DATA FOR ANALYSIS:

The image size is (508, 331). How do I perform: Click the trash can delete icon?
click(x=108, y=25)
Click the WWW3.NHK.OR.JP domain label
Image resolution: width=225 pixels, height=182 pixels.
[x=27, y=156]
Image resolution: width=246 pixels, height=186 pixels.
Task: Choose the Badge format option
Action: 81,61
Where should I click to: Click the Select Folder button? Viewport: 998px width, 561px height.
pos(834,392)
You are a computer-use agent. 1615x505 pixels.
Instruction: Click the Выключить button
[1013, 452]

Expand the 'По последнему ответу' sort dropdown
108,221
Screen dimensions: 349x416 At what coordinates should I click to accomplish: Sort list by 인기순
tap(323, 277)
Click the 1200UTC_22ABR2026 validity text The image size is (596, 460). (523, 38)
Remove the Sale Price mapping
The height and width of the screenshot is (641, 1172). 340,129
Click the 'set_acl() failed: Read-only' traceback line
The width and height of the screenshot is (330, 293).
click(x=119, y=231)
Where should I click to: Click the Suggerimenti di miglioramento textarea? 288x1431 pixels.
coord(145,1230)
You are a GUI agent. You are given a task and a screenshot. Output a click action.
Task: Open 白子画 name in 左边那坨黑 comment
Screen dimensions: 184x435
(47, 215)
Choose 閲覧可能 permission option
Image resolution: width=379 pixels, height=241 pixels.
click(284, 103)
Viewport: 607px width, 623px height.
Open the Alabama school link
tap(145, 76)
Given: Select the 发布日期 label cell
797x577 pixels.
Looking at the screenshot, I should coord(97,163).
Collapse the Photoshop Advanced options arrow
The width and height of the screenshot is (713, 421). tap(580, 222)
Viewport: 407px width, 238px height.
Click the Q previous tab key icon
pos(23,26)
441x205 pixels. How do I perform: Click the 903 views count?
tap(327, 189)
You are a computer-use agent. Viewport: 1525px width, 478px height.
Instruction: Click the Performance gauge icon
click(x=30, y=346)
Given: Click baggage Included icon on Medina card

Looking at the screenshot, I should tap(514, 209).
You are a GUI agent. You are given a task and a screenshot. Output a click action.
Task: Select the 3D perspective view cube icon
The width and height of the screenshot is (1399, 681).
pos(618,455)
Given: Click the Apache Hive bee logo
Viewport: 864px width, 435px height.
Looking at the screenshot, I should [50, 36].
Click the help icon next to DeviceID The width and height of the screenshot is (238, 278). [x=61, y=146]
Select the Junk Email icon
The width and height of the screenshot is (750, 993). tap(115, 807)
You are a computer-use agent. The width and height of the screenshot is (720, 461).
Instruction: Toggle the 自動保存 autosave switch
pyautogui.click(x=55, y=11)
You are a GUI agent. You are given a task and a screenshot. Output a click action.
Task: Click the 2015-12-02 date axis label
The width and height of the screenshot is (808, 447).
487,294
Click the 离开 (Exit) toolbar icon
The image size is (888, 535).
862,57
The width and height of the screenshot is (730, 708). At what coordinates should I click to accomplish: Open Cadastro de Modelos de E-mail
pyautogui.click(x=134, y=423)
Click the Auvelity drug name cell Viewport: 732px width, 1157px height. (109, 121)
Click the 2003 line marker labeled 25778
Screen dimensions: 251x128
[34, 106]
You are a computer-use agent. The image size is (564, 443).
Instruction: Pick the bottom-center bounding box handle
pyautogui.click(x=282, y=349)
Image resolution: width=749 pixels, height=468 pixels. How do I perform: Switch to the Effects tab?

TASK DIRECTIONS: A full, exact copy of the entries is required. Return it.

RESULT FOR THIS TASK:
The image size is (508, 331). How do I perform: Click the trash can delete icon?
click(x=108, y=25)
Click the WWW3.NHK.OR.JP domain label
Image resolution: width=225 pixels, height=182 pixels.
[x=27, y=156]
Image resolution: width=246 pixels, height=186 pixels.
Task: Choose the Badge format option
Action: 81,61
Where should I click to: Click the Select Folder button? Viewport: 998px width, 561px height.
pos(834,392)
You are a computer-use agent. 1615x505 pixels.
Instruction: Click the Выключить button
[1013, 452]

Expand the 'По последнему ответу' sort dropdown
108,221
Screen dimensions: 349x416 At what coordinates should I click to accomplish: Sort list by 인기순
tap(323, 277)
Click the 1200UTC_22ABR2026 validity text The image size is (596, 460). (523, 38)
Remove the Sale Price mapping
The height and width of the screenshot is (641, 1172). 340,129
Click the 'set_acl() failed: Read-only' traceback line
The width and height of the screenshot is (330, 293).
click(x=119, y=231)
Where should I click to: Click the Suggerimenti di miglioramento textarea? 288x1431 pixels.
coord(145,1230)
You are a GUI agent. You are given a task and a screenshot. Output a click action.
Task: Open 白子画 name in 左边那坨黑 comment
Screen dimensions: 184x435
(47, 215)
Choose 閲覧可能 permission option
Image resolution: width=379 pixels, height=241 pixels.
click(284, 103)
Viewport: 607px width, 623px height.
Open the Alabama school link
tap(145, 76)
Given: Select the 发布日期 label cell
797x577 pixels.
Looking at the screenshot, I should coord(97,163).
Collapse the Photoshop Advanced options arrow
The width and height of the screenshot is (713, 421). tap(580, 222)
Viewport: 407px width, 238px height.
Click the Q previous tab key icon
pos(23,26)
441x205 pixels. How do I perform: Click the 903 views count?
tap(327, 189)
You are a computer-use agent. Viewport: 1525px width, 478px height.
Instruction: Click the Performance gauge icon
click(x=30, y=346)
Given: Click baggage Included icon on Medina card

Looking at the screenshot, I should tap(514, 209).
You are a GUI agent. You are given a task and a screenshot. Output a click action.
Task: Select the 3D perspective view cube icon
The width and height of the screenshot is (1399, 681).
pos(618,455)
Given: Click the Apache Hive bee logo
Viewport: 864px width, 435px height.
Looking at the screenshot, I should [50, 36].
Click the help icon next to DeviceID The width and height of the screenshot is (238, 278). [x=61, y=146]
Select the Junk Email icon
The width and height of the screenshot is (750, 993). tap(115, 807)
You are a computer-use agent. The width and height of the screenshot is (720, 461).
Instruction: Toggle the 自動保存 autosave switch
pyautogui.click(x=55, y=11)
You are a GUI agent. You are given a task and a screenshot. Output a click action.
Task: Click the 2015-12-02 date axis label
The width and height of the screenshot is (808, 447).
487,294
Click the 离开 (Exit) toolbar icon
The image size is (888, 535).
862,57
The width and height of the screenshot is (730, 708). At what coordinates should I click to accomplish: Open Cadastro de Modelos de E-mail
pyautogui.click(x=134, y=423)
Click the Auvelity drug name cell Viewport: 732px width, 1157px height. (109, 121)
Click the 2003 line marker labeled 25778
Screen dimensions: 251x128
[34, 106]
You are a computer-use agent. The image size is (564, 443).
Instruction: Pick the bottom-center bounding box handle
pyautogui.click(x=282, y=349)
Image resolution: width=749 pixels, height=468 pixels. How do I perform: Switch to the Effects tab?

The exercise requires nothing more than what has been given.